After so many efforts of security industry to educate people about the weakness of password authentication, awareness is still not as expected. According to a data breach report by Verizon, a weak, default or stolen password was the reason behind 63% of confirmed data breaches last year. It has also been observed that 73% of online accounts are guarded by duplicated passwords.
Having a duplicate password is as bad as no password at all. It can create a “domino effect” that enable hackers to take down multiple accounts just by cracking a single password. So it’s obvious a more secure method is needed to secure your online identities. Around 68% of people demand their service providers to offer an extra layer of security other than passwords. Luckily, two factor authentication is there that can help companies to satisfy their consumer’s need of security.
Two- factor authentication is certainly an effective supplement to passwords. 2FA simply refers to addition of an extra layer of protection that require users to enter something specific. It can be either something they know or something they have. This two factor authentication is widely being used behind the big corporate walls but in the public sector it is not that much popular.
There are primarily four forms of two factor authentication solution, each having their own strengths and weaknesses. Here is a quick overview, let’s see!

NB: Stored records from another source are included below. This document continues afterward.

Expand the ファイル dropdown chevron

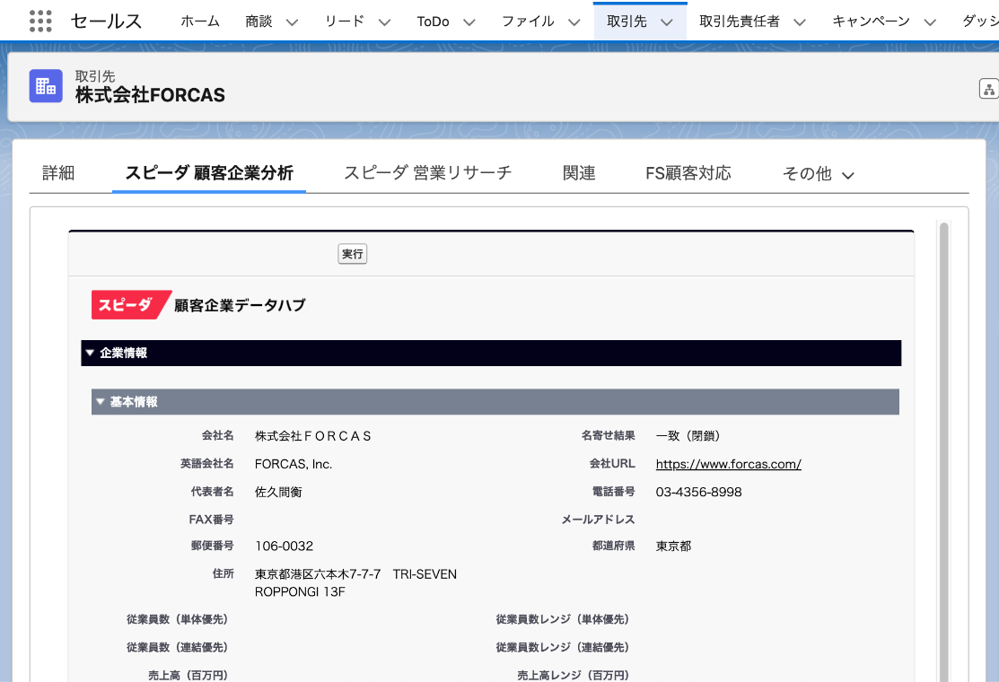574,22
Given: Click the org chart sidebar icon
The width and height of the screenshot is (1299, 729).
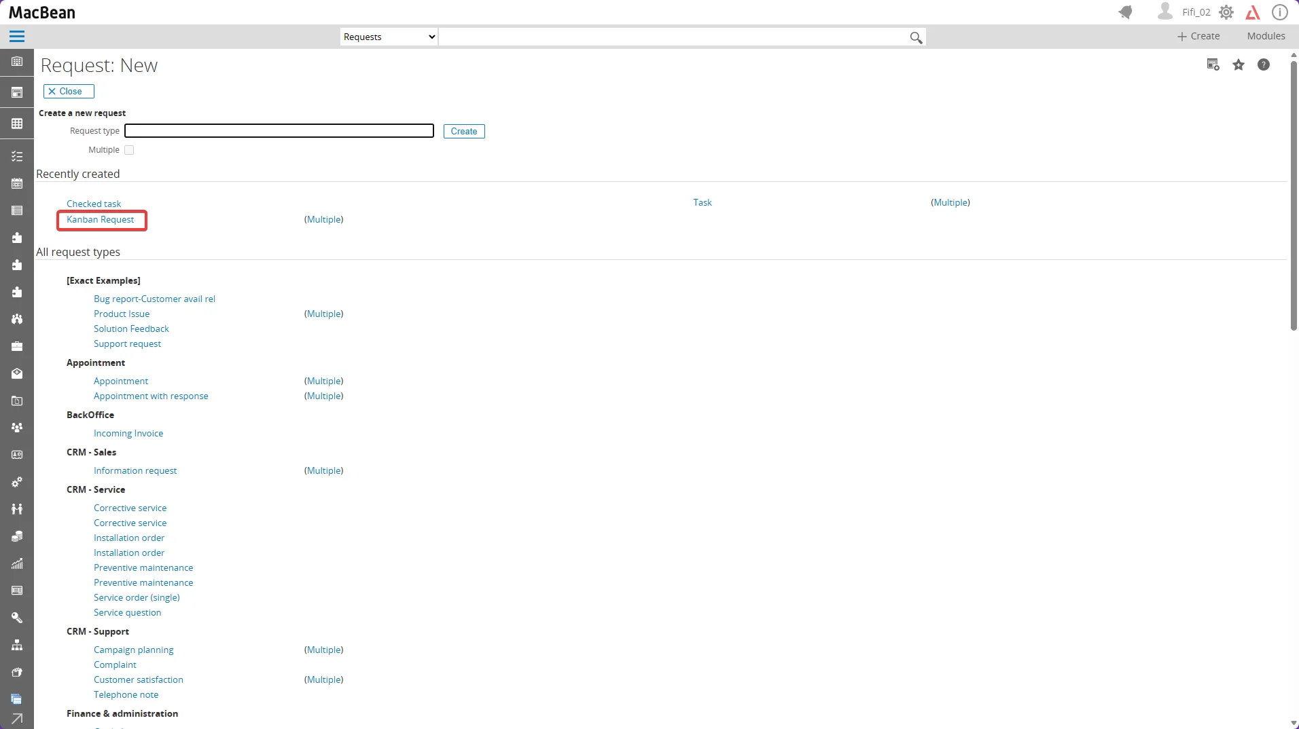Looking at the screenshot, I should pyautogui.click(x=17, y=645).
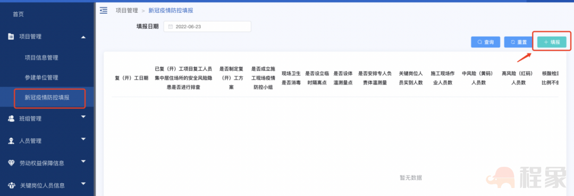Open 项目信息管理 in the sidebar
Viewport: 574px width, 196px height.
[41, 57]
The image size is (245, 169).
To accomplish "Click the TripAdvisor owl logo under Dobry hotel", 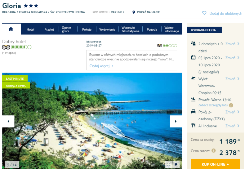I will click(6, 47).
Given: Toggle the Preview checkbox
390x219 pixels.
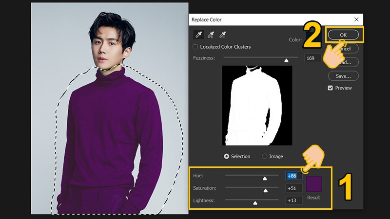Looking at the screenshot, I should point(331,88).
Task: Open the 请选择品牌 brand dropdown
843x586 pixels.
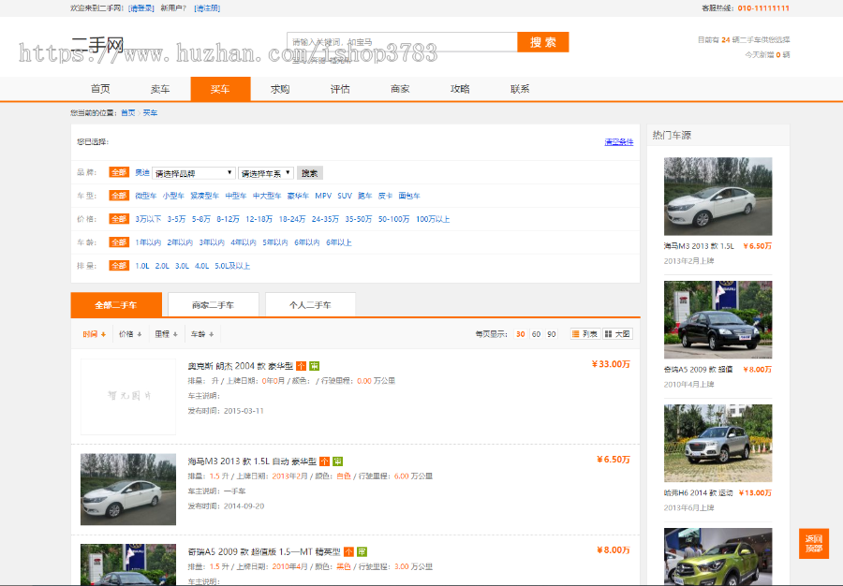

SMS verification is the most popular form of 2FA, it uses a cellphone as a secondary method of authentication. When a user logs into their accounts, an sms is sent to their phone number along with a verification code. All a user need to do is to enter this verification code to the login screen to authenticate themselves and voila!
Pros : The biggest advantage of this method is its simplicity as everyone today has a cellphone and whole process takes only a few seconds.
Cons : Problem with SMS verification is that if you don’t have a signal, you can’t get a text. Device theft is also a risk. If the victim has stored his passwords in plain text on the device, the thief then certainly has both factors in hand.
Authenticator Apps !
An authenticator app is responsible for creating a unique code to be used as a secondary password, each time a user logs in. Google- Authenticator is the best known app in the niche that goes with many host applications but certainly there are many more.
Pros : Compatible with multiple host application and doesn’t depend upon cellular phone networks.
Cons : Just like SMS verification, these authenticator apps are also at the rist of data theft.
Physical Authentication !
This is the most secure form of security. In this method, you need a physical token that either plugs into a USB port or generates a unique code to be entered into the login screen.
Con : Hardware can be costly. if you lose it, you are out of luck.
Fingerprint scans, retina scans and voice recognition are some of the examples of Bio-Metrics verification that not rely upon what you have but follows what you are.
Con : Hackers can fool fingerprint scanners with the impressions made in compounds.
Technology is surely improving but it is a bit early to go mainstream. Implementation of any of the above method is good for you since they save you from the biggest data breaches.